O teu registo vocal é um dos teus maiores trunfos e a tua elasticidade fantástica. Além de cantares no EP em três línguas (inglês, português de Lisboa e português de São Paulo), também levas a tua voz a diferentes patamares, onde não falta até uma espécie de registo imitativo no tema homónimo, por sinal cantado em inglês. Procuras comportar-te como uma atriz quando cantas as tuas canções, encarnando, com a voz, as diferentes personagens que crias, ou a voz serve funciona como recurso estilístico dos diferentes estados de espírito de uma mesma personagem, à medida que vão sendo relatadas diferentes histórias em que ele é protagonista, neste caso o gringo que deambula por São Paulo? Em suma, há uma explícita vertente dramática na tua música?

Sim, há. Para mim funciona como várias personagens, às vezes duas na mesma canção, mas também pode ser o caso de ser a mesma personagem em diferente estado de espírito, deixo isso em aberto. No single invoquei o sotaque inglês da Carmen Miranda e no final o Bob Dylan, ou seja às vezes até podem surgir personagens masculinos. Tal como o Fernando Pessoa e a sua Maria José. Em “Poetas do Fim do Mar”, o sotaque brasileiro que tentei reproduzir é a dos cantores da rádio dos anos 30, que se aproxima mais do nosso português, e com um “R” muito exagerado.
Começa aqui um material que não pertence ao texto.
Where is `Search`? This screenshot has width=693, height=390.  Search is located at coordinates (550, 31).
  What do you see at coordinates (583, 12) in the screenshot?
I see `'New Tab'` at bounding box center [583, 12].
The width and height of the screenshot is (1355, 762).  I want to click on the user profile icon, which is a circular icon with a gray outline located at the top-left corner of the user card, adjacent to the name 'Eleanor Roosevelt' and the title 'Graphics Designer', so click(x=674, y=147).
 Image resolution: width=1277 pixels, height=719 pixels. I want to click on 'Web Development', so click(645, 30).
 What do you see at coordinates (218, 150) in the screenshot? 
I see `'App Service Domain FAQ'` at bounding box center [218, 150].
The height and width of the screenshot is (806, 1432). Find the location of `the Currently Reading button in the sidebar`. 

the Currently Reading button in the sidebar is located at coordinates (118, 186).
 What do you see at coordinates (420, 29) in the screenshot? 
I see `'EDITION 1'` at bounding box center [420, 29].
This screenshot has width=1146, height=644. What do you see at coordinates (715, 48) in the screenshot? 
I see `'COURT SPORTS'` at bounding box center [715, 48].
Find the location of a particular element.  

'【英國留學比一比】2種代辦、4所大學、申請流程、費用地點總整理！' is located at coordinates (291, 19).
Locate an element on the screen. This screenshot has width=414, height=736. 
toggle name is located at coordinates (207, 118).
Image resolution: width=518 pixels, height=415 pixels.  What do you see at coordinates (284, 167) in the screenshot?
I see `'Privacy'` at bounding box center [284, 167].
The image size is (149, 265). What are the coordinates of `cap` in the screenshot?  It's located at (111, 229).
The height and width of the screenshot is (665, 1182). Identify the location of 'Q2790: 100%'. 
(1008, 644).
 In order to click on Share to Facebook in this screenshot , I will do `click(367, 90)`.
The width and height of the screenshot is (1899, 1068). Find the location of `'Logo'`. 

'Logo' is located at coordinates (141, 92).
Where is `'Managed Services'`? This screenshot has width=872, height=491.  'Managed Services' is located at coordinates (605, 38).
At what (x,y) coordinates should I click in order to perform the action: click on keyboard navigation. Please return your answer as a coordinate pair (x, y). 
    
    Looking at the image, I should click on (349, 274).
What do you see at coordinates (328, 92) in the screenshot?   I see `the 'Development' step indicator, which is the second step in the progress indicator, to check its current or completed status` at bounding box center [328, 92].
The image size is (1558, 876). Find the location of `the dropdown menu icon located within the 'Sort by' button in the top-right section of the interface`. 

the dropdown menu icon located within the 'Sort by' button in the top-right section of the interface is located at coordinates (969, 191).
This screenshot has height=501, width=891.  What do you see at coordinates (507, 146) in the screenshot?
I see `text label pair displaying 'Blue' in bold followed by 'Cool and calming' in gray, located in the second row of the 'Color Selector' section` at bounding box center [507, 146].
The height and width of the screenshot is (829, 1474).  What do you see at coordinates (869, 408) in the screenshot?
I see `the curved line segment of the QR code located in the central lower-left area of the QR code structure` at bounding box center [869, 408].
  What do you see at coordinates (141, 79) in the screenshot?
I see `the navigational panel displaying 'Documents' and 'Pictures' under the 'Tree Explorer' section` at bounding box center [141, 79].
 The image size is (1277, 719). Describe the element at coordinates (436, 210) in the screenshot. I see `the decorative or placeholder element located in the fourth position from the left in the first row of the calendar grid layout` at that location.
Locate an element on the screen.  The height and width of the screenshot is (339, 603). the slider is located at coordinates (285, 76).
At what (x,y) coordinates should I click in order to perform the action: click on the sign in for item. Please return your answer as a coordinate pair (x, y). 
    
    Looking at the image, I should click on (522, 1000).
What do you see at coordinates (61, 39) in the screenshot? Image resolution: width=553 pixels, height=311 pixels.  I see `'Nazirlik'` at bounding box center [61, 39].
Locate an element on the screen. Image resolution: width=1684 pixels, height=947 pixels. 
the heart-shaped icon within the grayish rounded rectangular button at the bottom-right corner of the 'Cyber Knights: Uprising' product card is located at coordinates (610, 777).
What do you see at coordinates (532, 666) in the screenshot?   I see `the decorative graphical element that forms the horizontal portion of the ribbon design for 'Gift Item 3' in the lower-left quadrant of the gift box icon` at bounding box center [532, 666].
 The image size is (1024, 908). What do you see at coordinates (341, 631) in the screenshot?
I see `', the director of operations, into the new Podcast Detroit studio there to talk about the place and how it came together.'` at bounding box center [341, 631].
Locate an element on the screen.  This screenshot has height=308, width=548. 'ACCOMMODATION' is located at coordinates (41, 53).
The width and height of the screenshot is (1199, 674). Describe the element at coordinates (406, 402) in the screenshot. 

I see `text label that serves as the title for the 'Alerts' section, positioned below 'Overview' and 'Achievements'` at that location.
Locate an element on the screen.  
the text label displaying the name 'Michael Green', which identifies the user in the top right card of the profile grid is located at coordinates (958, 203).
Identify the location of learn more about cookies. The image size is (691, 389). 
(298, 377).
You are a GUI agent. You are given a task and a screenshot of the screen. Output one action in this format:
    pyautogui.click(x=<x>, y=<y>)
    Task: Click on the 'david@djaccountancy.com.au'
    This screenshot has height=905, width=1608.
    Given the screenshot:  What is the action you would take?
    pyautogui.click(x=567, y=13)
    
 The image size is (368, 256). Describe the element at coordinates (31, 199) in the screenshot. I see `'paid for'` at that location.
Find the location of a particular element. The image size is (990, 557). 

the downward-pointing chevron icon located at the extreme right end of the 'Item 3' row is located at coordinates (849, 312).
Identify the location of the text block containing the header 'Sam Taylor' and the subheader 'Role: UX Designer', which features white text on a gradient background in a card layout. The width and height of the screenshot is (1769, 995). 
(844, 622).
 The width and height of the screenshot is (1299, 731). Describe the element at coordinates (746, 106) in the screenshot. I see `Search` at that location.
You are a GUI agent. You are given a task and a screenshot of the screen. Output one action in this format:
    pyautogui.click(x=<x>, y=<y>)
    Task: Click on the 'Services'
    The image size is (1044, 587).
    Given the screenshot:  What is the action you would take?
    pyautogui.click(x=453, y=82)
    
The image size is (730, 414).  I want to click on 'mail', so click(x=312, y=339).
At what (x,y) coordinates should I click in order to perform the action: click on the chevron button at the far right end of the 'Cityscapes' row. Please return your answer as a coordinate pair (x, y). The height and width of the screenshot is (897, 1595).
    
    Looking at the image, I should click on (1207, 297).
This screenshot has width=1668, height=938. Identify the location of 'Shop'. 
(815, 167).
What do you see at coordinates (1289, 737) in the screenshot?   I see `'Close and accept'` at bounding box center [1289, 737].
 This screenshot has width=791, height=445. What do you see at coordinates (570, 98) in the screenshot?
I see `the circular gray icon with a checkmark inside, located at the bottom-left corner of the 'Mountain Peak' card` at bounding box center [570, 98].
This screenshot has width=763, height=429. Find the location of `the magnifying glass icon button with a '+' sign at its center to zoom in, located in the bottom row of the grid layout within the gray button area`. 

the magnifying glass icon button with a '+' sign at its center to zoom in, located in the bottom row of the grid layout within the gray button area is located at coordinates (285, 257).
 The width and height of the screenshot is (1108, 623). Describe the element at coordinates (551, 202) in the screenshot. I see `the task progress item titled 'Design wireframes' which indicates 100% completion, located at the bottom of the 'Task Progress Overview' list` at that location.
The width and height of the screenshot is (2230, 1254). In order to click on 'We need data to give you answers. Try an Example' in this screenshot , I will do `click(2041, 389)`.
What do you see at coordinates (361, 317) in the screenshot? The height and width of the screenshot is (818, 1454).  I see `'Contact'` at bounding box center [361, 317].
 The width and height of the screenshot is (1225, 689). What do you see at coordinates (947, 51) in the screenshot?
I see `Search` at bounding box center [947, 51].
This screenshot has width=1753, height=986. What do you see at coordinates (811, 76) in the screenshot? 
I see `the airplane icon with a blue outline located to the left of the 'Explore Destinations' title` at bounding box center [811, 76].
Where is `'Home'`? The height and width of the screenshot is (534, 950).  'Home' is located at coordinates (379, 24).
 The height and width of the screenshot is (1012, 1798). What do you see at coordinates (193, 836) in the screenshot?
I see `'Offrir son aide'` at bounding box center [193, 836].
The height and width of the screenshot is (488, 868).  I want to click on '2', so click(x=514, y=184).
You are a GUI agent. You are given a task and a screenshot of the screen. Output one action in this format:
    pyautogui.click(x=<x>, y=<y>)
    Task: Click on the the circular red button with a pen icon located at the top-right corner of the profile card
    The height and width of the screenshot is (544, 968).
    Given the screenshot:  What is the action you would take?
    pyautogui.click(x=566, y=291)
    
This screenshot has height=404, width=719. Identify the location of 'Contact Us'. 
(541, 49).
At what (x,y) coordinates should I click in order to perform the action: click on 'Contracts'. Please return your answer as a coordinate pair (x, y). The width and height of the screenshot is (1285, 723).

Adoro a doçura e a inocência que transpira de Helicóptero. A Rita tem um tema preferido em Gringo In São Paulo?

Penso que não tenho um tema preferido... nos últimos dias a “Erosão” tem estado mais presente porque terminámos o clipe há pouco tempo, foi a primeira vez que filmei aqui na zona do Porto e gostei de trabalhar com o Ricardo Leite e o Pedro Neves. Mas fora isso poderia falar de outros temas do disco.

O tema homónimo teve direito a um excelente vídeo de animação idealizado pelo artista sérvio Vuk Palibrk. Como surgiu a oportunidade de trabalhar com um nome tão interessante e o conceito é da tua autoria, foi um trabalho partilhado ou o autor teve carta branca para idealizar o conteúdo?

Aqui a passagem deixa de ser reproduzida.